**Excerpt provided:**

This work is a combination of mixup, Entropy Minimization(sharpening), Consistency Regularization, Traditional Regularization. These methods are developed long ago or recently, this paper well combined these methods. The method is well supported by experiment results and ablation study over each component. This paper is improtant to SSL field and should widely used in different area.

Reviewer 3

- It is hard to say this work has its own originality since it borrows core ideas from other methods like mixup or entropy-based methods. But this paper proposes a unified framework, which shows very good performance for semi-supervised learning, thus it provides a good baseline for further research. - The paper is well written and easy to understand. - The experiments are good. The proposed method was evaluated on various datasets with good ablation studies. - They provide source codes to understand and reproduce this work more easily. - The implementation details are a little bit unclear. For the example of line 159-164, it would be better to explain the detail of 'exponential moving average of parameters' and why the authors used this technique. - What happens when K (the number of data augmentations) is larger than 2? - The weight decay 0.02 seems to be much larger than the standard settings as 0.0025 in [1]. It would be better if the authors provide the reason for the large weight decay. - It would be better if the authors apply another regularizer (for example, cutmix [2], which is similar to implement as mixup, but shows better performance.) for the MixMatch framework. Overall, this paper is well written, the proposed framework makes sense, and the experimental results are good. So I want to give an accept for this paper. [1] Oliver, Avital, et al. "Realistic evaluation of deep semi-supervised learning algorithms." Advances in Neural Information Processing Systems. 2018. [2] Yun, Sangdoo, et al. "Cutmix: Regularization strategy to train strong classifiers with localizable features." arXiv preprint arXiv:1905.04899 (2019). ----------------------------------------------- The authors clarified some confusing things through the rebuttal. I want to keep my original rating (7).

**What is asked:**
a) According to the review excerpt, what rating does Reviewer 3 keep after the rebuttal?
b) Reproduce the passage of the review excerpt starting at "This work is" and ending at "in different area.".
Rely on the review excerpt alone.

Target pointing data
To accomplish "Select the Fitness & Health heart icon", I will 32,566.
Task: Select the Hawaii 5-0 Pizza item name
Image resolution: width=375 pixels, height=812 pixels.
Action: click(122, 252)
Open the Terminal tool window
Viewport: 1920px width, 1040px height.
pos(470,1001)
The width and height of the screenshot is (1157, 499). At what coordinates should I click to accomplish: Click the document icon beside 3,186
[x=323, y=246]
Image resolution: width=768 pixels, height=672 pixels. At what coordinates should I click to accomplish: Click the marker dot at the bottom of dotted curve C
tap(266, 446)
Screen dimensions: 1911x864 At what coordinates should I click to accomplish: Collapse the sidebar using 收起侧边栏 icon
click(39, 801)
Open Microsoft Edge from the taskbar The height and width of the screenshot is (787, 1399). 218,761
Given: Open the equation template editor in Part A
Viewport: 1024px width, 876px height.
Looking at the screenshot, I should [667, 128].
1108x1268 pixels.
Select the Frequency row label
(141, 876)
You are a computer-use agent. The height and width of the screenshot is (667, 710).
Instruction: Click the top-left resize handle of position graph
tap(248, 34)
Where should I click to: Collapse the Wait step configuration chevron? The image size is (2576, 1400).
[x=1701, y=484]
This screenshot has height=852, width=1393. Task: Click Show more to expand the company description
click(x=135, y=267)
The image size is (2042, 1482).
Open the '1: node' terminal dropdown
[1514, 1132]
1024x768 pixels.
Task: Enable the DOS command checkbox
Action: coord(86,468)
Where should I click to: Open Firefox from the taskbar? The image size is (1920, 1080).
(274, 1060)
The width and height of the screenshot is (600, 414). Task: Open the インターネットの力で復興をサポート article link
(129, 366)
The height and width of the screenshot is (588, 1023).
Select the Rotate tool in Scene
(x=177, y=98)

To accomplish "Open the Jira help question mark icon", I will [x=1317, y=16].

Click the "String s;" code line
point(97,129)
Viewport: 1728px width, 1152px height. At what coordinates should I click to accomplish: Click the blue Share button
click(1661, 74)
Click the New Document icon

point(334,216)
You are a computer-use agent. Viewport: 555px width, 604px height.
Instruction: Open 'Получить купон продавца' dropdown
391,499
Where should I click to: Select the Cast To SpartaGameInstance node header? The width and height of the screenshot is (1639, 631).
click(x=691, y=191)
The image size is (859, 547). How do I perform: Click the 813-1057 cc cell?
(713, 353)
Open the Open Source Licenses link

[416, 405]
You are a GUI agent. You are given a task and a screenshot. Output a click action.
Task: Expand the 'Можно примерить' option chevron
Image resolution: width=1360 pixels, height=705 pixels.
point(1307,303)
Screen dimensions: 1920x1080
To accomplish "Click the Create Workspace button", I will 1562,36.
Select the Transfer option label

**Replies:**
a) The original rating of 7.

b)
This work is a combination of mixup, Entropy Minimization(sharpening), Consistency Regularization, Traditional Regularization. These methods are developed long ago or recently, this paper well combined these methods. The method is well supported by experiment results and ablation study over each component. This paper is improtant to SSL field and should widely used in different area.